'''

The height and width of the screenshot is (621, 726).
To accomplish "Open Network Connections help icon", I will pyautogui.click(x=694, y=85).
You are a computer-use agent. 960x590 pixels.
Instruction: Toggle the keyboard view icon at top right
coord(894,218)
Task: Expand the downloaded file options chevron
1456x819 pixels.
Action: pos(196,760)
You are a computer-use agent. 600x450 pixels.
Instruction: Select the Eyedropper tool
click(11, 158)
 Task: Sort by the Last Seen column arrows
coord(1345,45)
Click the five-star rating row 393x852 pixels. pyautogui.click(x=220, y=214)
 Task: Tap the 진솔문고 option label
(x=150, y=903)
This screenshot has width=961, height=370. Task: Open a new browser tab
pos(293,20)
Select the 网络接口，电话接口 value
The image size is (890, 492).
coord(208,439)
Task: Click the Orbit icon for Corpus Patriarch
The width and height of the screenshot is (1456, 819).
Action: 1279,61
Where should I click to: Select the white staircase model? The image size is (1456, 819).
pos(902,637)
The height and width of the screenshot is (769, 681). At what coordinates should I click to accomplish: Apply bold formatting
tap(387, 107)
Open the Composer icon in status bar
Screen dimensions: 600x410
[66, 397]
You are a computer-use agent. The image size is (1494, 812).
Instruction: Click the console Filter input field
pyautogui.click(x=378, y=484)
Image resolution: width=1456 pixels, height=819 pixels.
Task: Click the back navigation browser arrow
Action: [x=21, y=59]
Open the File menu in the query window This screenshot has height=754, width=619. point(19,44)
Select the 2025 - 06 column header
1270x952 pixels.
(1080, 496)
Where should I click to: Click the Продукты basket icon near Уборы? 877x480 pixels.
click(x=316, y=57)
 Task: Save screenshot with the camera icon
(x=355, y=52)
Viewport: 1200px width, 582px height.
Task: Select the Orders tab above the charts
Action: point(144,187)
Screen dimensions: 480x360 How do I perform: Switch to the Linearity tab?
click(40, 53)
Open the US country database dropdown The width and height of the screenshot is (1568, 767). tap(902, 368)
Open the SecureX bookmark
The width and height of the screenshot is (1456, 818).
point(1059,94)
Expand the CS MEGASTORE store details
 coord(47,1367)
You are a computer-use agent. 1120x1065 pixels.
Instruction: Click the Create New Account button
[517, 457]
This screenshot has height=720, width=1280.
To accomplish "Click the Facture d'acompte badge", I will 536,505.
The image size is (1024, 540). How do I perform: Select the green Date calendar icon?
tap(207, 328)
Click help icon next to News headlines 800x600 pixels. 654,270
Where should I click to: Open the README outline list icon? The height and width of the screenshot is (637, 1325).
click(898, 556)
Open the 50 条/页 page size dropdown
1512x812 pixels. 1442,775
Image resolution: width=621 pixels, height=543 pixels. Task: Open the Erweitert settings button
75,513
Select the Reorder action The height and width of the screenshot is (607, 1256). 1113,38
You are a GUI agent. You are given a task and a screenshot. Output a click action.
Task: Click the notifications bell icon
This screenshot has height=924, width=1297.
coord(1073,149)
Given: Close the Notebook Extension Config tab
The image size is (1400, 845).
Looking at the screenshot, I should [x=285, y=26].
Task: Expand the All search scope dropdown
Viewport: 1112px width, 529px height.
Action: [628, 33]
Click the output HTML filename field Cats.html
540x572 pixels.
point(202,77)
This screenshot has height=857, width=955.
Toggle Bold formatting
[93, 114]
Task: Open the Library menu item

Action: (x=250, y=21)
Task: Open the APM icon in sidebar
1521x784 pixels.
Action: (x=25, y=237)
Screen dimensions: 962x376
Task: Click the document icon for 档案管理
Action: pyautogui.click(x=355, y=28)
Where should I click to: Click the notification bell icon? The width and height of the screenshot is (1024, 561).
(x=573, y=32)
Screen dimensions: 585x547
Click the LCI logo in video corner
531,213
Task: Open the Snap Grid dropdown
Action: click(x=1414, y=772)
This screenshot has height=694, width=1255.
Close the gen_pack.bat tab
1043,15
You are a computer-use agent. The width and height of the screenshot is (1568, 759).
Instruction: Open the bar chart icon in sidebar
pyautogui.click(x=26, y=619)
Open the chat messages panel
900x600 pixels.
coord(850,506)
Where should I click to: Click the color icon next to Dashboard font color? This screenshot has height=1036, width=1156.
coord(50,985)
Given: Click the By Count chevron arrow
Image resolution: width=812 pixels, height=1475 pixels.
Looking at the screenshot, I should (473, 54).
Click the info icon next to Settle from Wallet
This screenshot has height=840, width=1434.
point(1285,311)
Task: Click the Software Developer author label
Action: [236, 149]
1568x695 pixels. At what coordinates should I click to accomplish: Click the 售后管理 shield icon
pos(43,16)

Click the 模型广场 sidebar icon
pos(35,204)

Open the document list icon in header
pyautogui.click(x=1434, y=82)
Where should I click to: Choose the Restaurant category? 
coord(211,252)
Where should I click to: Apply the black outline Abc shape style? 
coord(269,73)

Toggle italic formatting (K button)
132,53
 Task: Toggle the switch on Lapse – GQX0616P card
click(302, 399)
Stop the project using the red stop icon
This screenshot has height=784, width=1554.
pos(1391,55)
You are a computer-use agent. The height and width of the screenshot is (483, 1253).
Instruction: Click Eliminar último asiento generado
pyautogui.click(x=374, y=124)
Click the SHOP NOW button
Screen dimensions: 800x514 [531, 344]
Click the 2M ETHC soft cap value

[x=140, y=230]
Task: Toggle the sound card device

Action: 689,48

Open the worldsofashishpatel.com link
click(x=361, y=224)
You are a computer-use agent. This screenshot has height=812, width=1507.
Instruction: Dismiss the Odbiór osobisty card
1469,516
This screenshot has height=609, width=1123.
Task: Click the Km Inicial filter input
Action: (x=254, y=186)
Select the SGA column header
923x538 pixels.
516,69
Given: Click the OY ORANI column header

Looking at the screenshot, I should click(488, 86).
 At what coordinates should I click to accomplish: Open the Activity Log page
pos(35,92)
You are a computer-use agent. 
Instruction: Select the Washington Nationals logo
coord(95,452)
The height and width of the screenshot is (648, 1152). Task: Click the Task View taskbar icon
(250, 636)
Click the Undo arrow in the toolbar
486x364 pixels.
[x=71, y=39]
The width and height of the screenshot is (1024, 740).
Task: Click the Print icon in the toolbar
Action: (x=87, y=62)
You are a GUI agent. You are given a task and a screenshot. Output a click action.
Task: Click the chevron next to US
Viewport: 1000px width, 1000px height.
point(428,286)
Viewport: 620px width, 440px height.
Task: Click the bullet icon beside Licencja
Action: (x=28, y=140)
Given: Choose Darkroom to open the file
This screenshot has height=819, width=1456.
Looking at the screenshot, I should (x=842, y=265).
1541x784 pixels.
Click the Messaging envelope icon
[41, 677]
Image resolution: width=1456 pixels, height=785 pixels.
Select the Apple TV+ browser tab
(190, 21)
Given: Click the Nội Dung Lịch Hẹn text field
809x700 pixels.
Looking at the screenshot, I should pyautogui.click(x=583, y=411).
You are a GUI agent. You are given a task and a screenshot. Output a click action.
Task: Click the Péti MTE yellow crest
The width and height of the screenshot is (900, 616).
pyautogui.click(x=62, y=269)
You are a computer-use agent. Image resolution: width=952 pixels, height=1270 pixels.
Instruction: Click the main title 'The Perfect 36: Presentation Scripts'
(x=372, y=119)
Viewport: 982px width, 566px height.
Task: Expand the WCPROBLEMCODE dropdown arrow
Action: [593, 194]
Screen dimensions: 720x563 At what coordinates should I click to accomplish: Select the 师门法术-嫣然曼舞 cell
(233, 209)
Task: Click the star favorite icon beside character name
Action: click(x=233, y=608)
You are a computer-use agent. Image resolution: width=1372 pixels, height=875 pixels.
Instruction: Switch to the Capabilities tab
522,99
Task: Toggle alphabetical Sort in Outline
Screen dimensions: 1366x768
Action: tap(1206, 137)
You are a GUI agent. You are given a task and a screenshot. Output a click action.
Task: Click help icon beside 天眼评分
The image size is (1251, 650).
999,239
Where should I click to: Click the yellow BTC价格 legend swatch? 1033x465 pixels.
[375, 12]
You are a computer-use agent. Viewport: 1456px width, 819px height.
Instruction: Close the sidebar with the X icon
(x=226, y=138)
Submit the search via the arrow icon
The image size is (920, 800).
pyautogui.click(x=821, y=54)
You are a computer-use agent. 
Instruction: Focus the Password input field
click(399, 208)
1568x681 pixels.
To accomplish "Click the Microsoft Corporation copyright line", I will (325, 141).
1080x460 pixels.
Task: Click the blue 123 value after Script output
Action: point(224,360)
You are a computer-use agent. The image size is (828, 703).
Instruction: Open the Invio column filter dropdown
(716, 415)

'''

#### [Given instruction]
Print every line of the material from the one containing "Task: Open the Library menu item" down to the one containing "coord(850,506)", both included, reproducing each line exactly.

#### [Solution to the problem]
Task: Open the Library menu item

Action: (x=250, y=21)
Task: Open the APM icon in sidebar
1521x784 pixels.
Action: (x=25, y=237)
Screen dimensions: 962x376
Task: Click the document icon for 档案管理
Action: pyautogui.click(x=355, y=28)
Where should I click to: Click the notification bell icon? The width and height of the screenshot is (1024, 561).
(x=573, y=32)
Screen dimensions: 585x547
Click the LCI logo in video corner
531,213
Task: Open the Snap Grid dropdown
Action: click(x=1414, y=772)
This screenshot has height=694, width=1255.
Close the gen_pack.bat tab
1043,15
You are a computer-use agent. The width and height of the screenshot is (1568, 759).
Instruction: Open the bar chart icon in sidebar
pyautogui.click(x=26, y=619)
Open the chat messages panel
900x600 pixels.
coord(850,506)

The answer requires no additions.